<center>
<h1>Multi-layer perceptron</h1>
</center>

---

As an example for a deep learning model, but keeping the computational requirements as minimal as possible, we will train and evaluate a MLP.

In [None]:
import os
import sys 
import matplotlib.pyplot as plt
import seaborn as sns
import pandas as pd
import numpy as np
from sklearn.feature_extraction.text import CountVectorizer
import torch
import mlflow
mlflow.autolog()
mlflow.set_experiment("Peptide retention time regression")
sns.set_style("darkgrid")

sys.path.append("..")
from src.data import load_data, preprocess_data, PeptideDataset
from src.models import LGBMModelHandler
from src.util import  rMAE, rMSE
from src.models import  MLP, TorchModelHandler

### Define the MLP and a model handler

In [None]:
data = load_data("../data/Peptides_and_iRT.tsv")


In [None]:
mlpHandler = TorchModelHandler(MLP, 
                               data=data, 
                               val_frac=0.15, 
                               test_frac=0.15, 
                               vectorizer=CountVectorizer, 
                               model_parameters=dict(hidden_dim=128, 
                                                     hidden_layers=3, 
                                                     output_dim=1, 
                                                     dropout_prob=0.3)
                            )

In [None]:
mlpHandler.train_eval()

In [None]:
mlpHandler.eval(mlpHandler.test_dataset)

## Plot the results

In [None]:
pred = mlpHandler.predict_all()

In [None]:
plt.figure()

y_true, y_pred = pred.T

sns.scatterplot(y_true, y_pred , marker='+', color="darkred")

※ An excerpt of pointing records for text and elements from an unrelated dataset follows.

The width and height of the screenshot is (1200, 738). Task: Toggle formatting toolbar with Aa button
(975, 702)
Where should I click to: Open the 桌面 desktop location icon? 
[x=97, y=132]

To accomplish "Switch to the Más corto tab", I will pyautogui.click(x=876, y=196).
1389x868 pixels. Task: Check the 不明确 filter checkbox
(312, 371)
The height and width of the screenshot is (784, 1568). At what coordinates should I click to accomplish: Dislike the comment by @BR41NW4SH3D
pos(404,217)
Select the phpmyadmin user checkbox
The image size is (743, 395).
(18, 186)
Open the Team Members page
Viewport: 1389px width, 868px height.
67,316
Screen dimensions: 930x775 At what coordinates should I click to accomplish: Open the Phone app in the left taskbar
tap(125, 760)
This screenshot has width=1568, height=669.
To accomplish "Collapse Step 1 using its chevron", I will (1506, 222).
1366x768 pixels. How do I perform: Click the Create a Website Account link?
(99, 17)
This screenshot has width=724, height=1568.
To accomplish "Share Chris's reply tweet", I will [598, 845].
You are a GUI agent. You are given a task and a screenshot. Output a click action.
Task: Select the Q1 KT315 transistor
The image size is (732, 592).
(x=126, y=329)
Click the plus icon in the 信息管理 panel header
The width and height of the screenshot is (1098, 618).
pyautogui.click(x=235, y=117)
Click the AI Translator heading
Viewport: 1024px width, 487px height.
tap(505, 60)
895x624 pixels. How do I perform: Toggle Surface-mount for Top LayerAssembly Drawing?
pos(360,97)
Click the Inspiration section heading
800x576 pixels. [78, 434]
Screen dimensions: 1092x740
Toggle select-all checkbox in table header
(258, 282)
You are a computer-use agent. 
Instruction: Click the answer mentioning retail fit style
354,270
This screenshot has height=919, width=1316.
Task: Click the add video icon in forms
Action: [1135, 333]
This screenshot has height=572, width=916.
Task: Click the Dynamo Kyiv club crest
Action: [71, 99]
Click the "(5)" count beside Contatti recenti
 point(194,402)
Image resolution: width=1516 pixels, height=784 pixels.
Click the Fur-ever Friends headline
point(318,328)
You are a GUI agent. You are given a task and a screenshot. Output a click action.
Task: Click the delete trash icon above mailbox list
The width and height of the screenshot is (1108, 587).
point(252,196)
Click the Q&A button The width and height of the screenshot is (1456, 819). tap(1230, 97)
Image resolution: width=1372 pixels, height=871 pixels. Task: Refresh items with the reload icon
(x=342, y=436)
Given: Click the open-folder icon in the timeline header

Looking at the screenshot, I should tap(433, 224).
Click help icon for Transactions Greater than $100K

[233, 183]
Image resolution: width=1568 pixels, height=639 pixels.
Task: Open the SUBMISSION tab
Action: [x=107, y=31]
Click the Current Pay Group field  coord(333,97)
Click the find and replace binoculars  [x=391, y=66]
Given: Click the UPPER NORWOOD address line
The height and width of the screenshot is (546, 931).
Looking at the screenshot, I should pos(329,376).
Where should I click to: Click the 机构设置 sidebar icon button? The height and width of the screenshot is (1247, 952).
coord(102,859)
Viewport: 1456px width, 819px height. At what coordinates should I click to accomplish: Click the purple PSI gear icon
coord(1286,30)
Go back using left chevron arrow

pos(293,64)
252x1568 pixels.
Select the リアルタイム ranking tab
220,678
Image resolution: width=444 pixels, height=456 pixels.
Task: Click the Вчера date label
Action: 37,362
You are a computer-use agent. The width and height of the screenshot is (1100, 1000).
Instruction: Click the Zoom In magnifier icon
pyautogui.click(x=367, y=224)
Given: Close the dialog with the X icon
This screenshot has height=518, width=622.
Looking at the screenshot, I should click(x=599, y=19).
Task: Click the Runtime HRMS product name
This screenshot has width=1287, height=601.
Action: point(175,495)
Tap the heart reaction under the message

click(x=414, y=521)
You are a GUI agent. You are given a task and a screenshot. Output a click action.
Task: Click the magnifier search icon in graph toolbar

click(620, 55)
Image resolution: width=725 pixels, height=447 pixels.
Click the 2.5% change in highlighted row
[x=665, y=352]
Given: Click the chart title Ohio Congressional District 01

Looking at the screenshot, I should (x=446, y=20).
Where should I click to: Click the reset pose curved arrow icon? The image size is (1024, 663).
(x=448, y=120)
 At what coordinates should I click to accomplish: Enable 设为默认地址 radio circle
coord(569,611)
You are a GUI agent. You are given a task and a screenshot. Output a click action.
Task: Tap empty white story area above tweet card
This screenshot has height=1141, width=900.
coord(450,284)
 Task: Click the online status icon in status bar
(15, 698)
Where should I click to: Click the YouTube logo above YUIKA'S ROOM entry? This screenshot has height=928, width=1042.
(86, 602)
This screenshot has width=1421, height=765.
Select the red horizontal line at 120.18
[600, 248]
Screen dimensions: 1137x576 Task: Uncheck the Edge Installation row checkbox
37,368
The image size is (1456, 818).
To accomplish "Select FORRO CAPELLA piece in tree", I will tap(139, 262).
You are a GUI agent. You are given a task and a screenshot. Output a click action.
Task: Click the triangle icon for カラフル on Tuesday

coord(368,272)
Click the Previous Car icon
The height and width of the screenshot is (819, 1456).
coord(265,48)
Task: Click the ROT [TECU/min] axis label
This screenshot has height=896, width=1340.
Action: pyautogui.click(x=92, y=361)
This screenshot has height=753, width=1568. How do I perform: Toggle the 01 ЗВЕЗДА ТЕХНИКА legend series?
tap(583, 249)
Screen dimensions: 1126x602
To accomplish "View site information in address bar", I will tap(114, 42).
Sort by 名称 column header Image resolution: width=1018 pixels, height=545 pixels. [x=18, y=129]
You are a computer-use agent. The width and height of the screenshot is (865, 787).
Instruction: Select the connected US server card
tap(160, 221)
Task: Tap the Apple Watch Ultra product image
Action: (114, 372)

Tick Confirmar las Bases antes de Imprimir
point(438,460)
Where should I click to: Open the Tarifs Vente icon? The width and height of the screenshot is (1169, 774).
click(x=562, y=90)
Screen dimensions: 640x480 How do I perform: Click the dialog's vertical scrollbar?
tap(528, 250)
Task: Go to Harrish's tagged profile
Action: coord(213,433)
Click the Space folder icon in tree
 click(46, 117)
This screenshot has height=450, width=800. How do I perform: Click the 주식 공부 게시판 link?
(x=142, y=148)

plt.plot([-100,150], [-100, 150], color="black", lw=0.75)

plt.xlabel("iRT measured")
plt.ylabel("iRT predicted")


plt.title("MLP predictions vs. GT")
plt.tight_layout()

plt.show()

In [None]:
mlpHandler.dump("../models/mlp.pth")

In [None]:
mlpHandler.load("../models/mlp.pth")

<h1>
Conclusions
</h1>

The MLP does not perform on par with the LightGBM model (not very surprising to me). The model has not been tuned, or trained for very long due to limited resources, so there might be some room for improvement at the expense of training time and model size. For tabular data such as this, LightGBM is usually an excellent choice both in terms of accuracy and resource efficiency.

Note that the saving and loading has not been implemented with mlflow since this requires pytorch-lightning. In the interest of keeping this a lightweight project, I did not include it in the environment. Instead the model can be saved and loaded from the model handler.

You can load the model using the modelHandlers `load` method.